El debate sobre la pena de muerte ha resurgido una vez más en el Perú, impulsado por declaraciones de la presidenta Dina Boluarte y miembros de su gabinete. Sin embargo, resulta evidente que este tema, más que una propuesta seria, parece ser una estrategia para distraer la atención de las denuncias que enfrenta el gobierno.

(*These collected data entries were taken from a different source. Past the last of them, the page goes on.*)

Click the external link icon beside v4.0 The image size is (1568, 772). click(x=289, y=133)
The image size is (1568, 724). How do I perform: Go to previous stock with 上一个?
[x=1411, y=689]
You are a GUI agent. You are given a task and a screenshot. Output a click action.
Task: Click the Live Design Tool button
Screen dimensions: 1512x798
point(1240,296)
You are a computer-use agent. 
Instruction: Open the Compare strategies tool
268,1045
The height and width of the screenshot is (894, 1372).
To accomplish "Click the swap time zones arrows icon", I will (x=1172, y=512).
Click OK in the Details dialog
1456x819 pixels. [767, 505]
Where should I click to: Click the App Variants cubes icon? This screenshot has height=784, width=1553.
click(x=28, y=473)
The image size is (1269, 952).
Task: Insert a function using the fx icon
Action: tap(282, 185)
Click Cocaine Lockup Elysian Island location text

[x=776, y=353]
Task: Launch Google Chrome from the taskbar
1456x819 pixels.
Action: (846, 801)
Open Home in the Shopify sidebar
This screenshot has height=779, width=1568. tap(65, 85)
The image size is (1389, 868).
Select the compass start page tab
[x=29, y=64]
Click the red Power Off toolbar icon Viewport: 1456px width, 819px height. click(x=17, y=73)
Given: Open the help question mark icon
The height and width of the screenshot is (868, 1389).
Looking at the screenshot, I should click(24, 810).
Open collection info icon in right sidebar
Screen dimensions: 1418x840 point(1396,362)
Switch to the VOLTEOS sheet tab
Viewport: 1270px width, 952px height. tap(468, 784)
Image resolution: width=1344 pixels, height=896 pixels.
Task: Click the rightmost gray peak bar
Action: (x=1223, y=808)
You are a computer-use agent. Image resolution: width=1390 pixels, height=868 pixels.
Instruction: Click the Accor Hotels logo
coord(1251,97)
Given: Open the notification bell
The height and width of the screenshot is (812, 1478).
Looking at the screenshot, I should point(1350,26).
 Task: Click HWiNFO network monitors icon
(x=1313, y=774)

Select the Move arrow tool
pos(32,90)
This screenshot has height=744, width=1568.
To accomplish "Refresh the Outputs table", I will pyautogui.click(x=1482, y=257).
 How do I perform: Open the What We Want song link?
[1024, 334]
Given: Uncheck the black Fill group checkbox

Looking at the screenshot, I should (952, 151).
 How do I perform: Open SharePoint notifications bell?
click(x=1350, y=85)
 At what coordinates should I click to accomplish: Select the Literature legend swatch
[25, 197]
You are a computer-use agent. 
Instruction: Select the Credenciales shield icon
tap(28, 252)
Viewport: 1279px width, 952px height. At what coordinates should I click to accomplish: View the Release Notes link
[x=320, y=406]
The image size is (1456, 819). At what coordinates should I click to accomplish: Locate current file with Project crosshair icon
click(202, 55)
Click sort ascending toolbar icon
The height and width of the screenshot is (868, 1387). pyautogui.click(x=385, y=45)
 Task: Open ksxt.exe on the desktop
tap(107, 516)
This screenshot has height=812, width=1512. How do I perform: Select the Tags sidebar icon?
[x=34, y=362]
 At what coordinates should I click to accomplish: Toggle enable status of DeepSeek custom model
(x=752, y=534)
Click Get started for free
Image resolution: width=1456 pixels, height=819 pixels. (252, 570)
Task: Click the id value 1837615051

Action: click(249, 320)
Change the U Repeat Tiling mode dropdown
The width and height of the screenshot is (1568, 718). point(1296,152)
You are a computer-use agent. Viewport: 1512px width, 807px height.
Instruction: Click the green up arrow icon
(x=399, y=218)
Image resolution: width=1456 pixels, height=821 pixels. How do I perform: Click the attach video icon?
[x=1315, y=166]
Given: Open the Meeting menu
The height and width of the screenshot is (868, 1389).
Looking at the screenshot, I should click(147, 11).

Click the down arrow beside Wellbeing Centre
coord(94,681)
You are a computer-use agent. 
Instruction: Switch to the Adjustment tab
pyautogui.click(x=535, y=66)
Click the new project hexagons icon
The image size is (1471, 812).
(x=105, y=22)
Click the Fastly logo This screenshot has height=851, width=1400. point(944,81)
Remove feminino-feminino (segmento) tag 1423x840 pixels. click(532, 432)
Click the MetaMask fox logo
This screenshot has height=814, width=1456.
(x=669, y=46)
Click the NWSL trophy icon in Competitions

La historia constitucional del Perú respecto a la pena de muerte es compleja. Hasta 1979, se aplicaba para delitos como el homicidio calificado, el parricidio, la violación de menores de hasta siete años, robos con resultado de muerte, traición a la patria y espionaje. Sin embargo, la Asamblea Constituyente de ese año, dominada por el Apra, restringió su aplicación a casos de traición a la patria en guerra exterior. Luego, en 1993, durante el gobierno de Alberto Fujimori, se incluyó también el terrorismo bajo esta categoría, según tratados internacionales vigentes.

Desde entonces, el tema ha sido recurrentemente utilizado como un recurso político. Presidentes, congresistas y políticos han pedido su restitución para casos de violación de menores, un crimen aborrecible que genera justificada indignación. No obstante, estas propuestas ignoran las complejas obligaciones jurídicas que el Perú ha asumido mediante tratados internacionales, los cuales dificultan enormemente cualquier intento de reinstaurar la pena de muerte.

El reciente llamado de Boluarte a debatir esta medida se enmarca en este mismo patrón, pero con una particularidad preocupante: llega en un momento en que su gestión enfrenta severas críticas. La suma de ministros respaldando su postura —incluido el titular de Economía, en un gesto que roza lo absurdo— solo refuerza la percepción de que se trata de una maniobra desesperada para desviar la atención.